CONSIGNE >> Reproduisez sans aucune modification le passage de l'article sur la succession du grand prêtre, depuis « Quand l’appelant principal » jusqu'à « sacrifice aux dieux. » inclusivement.

ARTICLE >>
=-=-=-=-=

Pendant des générations, les grands prêtres ont été choisis parmi sa famille, ce qui inclut son père qui, en raison de sa foi chrétienne, a refusé de devenir le prochain grand prêtre et qui [traduction] « a été assassiné en raison de son refus ».

En juin 2016, trois aînés du village ont fait savoir à l’appelant principal qu’il était désigné par l’oracle pour devenir le prochain grand prêtre, pour être ordonné pendant le couronnement de l’année en août 2016 et après le décès du jeune frère de son père, Acha, qui était le grand prêtre.

Quand l’appelant principal a rejeté la proposition en raison de sa foi chrétienne, les aînés du village ont renouvelé leur demande en juillet 2016, et il l’a rejetée de nouveau. Il a eu un an de plus pour y réfléchir. À l’expiration du délai en juin 2017, il a été accusé de prendre le village en otage et de l’exposer à la colère divine compte tenu de son refus, et il devait s’exiler ou être offert en sacrifice aux dieux.

=-=-=-=-=

BLOC DE DONNÉES >>
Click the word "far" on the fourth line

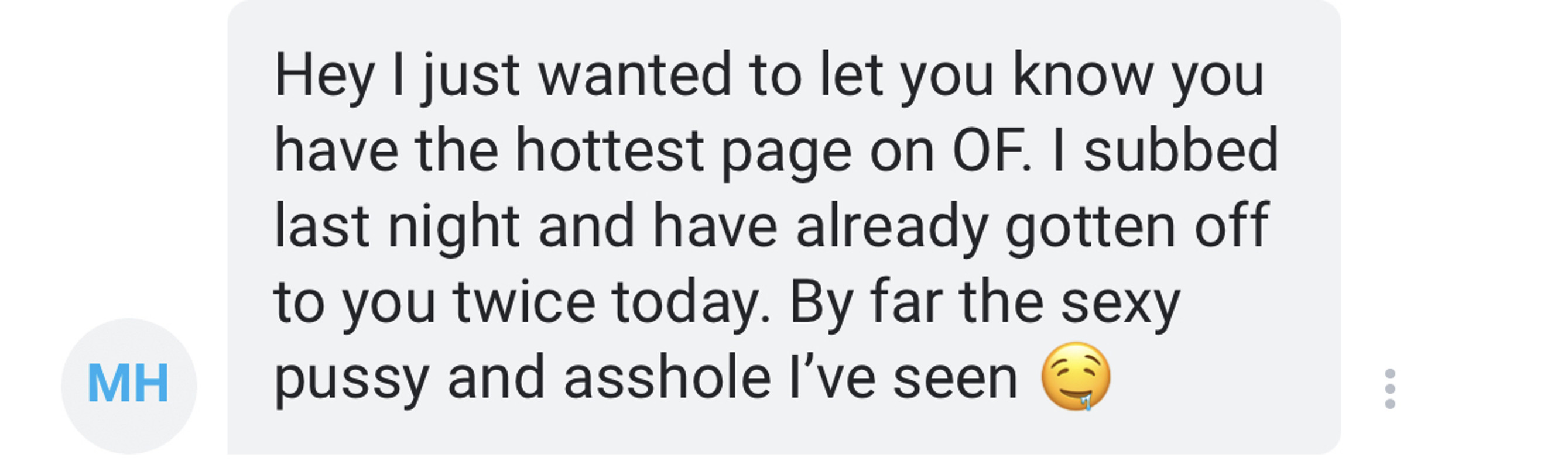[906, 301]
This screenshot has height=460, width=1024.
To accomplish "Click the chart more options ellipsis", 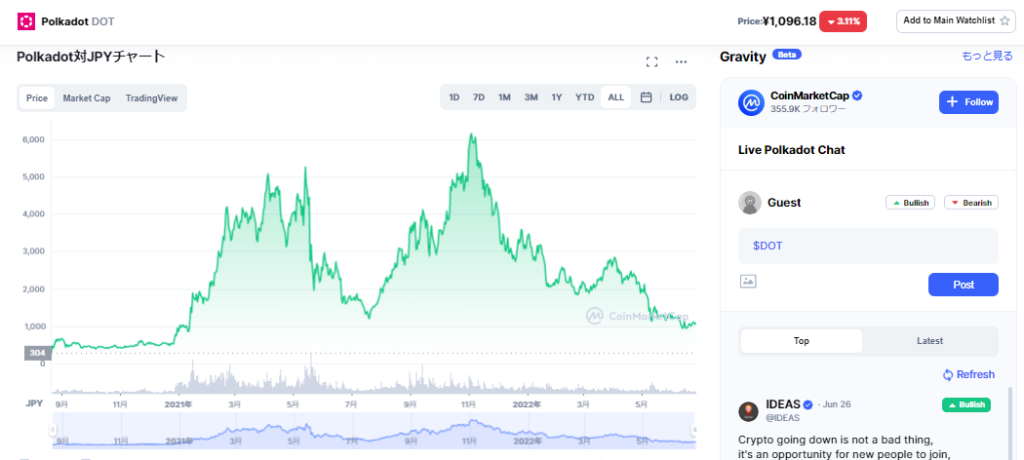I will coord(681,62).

=-=-=-=-=

RÉSULTAT ATTENDU >>
Quand l’appelant principal a rejeté la proposition en raison de sa foi chrétienne, les aînés du village ont renouvelé leur demande en juillet 2016, et il l’a rejetée de nouveau. Il a eu un an de plus pour y réfléchir. À l’expiration du délai en juin 2017, il a été accusé de prendre le village en otage et de l’exposer à la colère divine compte tenu de son refus, et il devait s’exiler ou être offert en sacrifice aux dieux.